Trump and 'Fairness'
Surely one of the oddest comments by a candidate in this oddest of presidential election seasons has been Donald Trump's comment that he is not being treated "fairly." His off-and-on promise to support the ultimate Republican nominee or to run as an independent candidate or to lead his supporters out of the Republican convention always seems to depend upon whether or not the Republican National Committee treats him "fairly."
Bernie Sanders campaigns on the theme of fairness. Whether one accepts his silly socialist themes or not, at least Sanders sounds sincere, and this theme fits into what you expect to hear from the only Socialist Party member in Congress.
But Donald Trump, who is the consummate wheeler-dealer, the favored son of a New York multimillionaire and the flashing owner of hotels and casinos – how many of his casino visitors feel they are treated fairly? – is also the presidential candidate who prides himself on winning. Trump is the man who uses eminent domain to dispossess old women out of their homes, which hardly seems fair, whether one thinks that use of legal process is in the greater good or not.

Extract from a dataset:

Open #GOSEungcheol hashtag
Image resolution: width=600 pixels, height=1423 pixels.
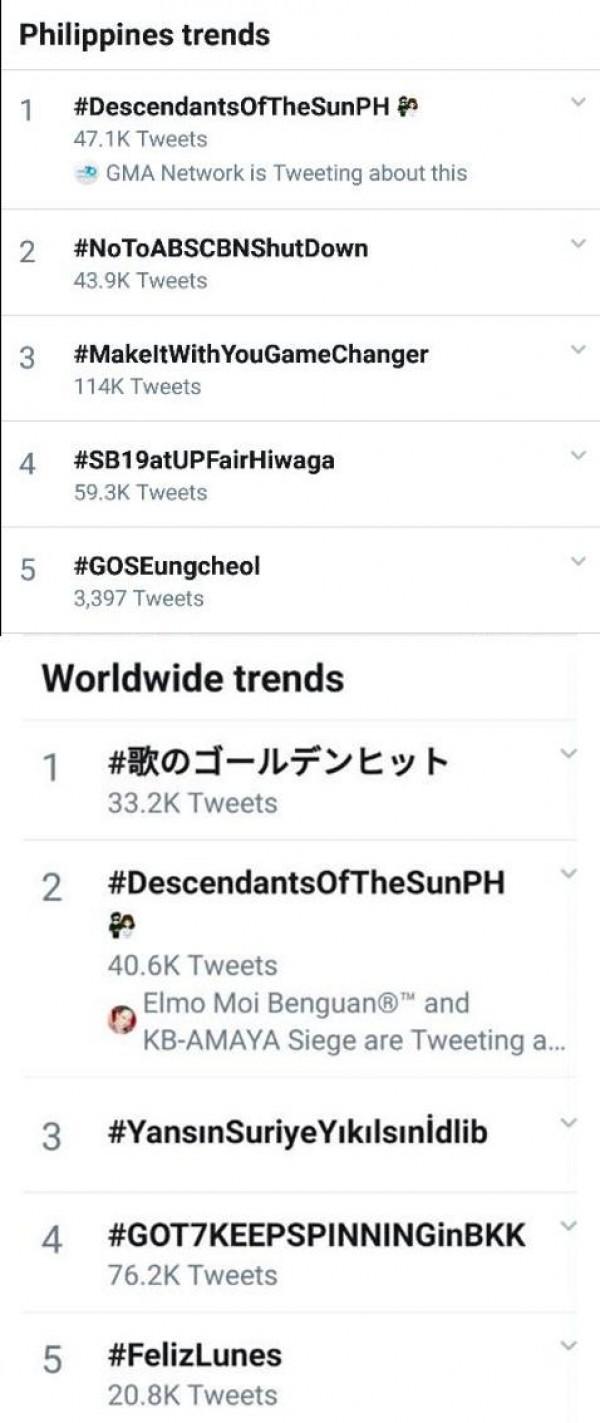click(167, 566)
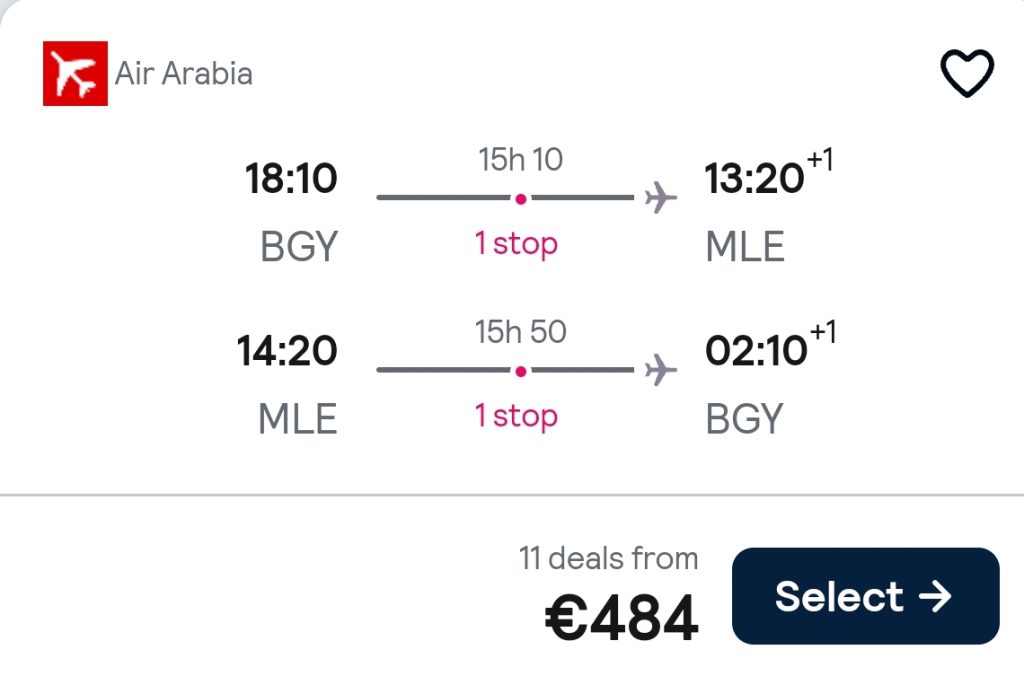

Life, of course, is not fair. Trump himself started life far ahead of most Americans. He was born with great wealth. Trump tells the world that nature has blessed his body with other advantages. There are very few things Donald Trump says that are not pure bragging, some of which is doubtless true, but all of which hardly fits at all with his recurrent complaints about being treated unfairly.
What makes this even more peculiar is that Trump has profited enormously as the candidate of a minority of Republican voters so that out of the 31 Republican primaries and caucuses so far, Donald Trump has yet to persuade a majority of voters to support him. The best Trump has done so far is Mississippi, where he won 47.3% of the vote in the March primary. Nationally, Trump is the frontrunner, but he has that status while earning less than 40% of the popular vote. Does that seem fair?
Trump has also, more or less, commanded media to cover his campaign and has used his media connections and celebrity friends to promote his campaign in ways other candidates cannot match, and without apparent regard to being fair to his Republican competitors. He routinely threatens to sue anyone who gets in his way and quite consciously portrays himself as the most macho presidential nominee since Teddy Roosevelt.
There is nothing wrong with his hyper-assertiveness...except when Trump then returns to the theme of being treated unfairly by the "establishment." Donald Trump, of course, is part of that establishment, which runs from the Potomac River to the penthouses of Manhattan. Indeed, Trump has never been anything less that the establishment – which doesn't mean he can't honestly run against the people messing up America but does mean that his demands for fairness sound not so much hollow as absurd.
Trump is, after all, promising not to "Make America Fair Again," but to "Make America Great Again." He tells us how he is able to make great deals. He produced reality shows in which he fired employees before American television audiences. Trump has boasted in the past of sexual conquests, including winning women for a tryst he had no moral right to take. This is a sort of swagger that appeals to Americans sick and tired of being lectured by stern-faced schoolmarm politicians about everyone being equal.
But the very last thing these angry conservative Americans want to hear from politicians anymore is a call for greater "fairness," which is, after all, always in the eye of the beholder. Jihads for "fairness" are the cause of most of our problems these days. Fairness has always been the mantra of the left, the slogan of redistributionists, the noble goal – at least the pronounced noble goal – of every big-government type in politics. When the supposed champion of these Americans, a man blessed in life in almost every way, complains himself of being treated "unfairly," that ought to be a clue that there is something very wrong with their champion Mr. Trump.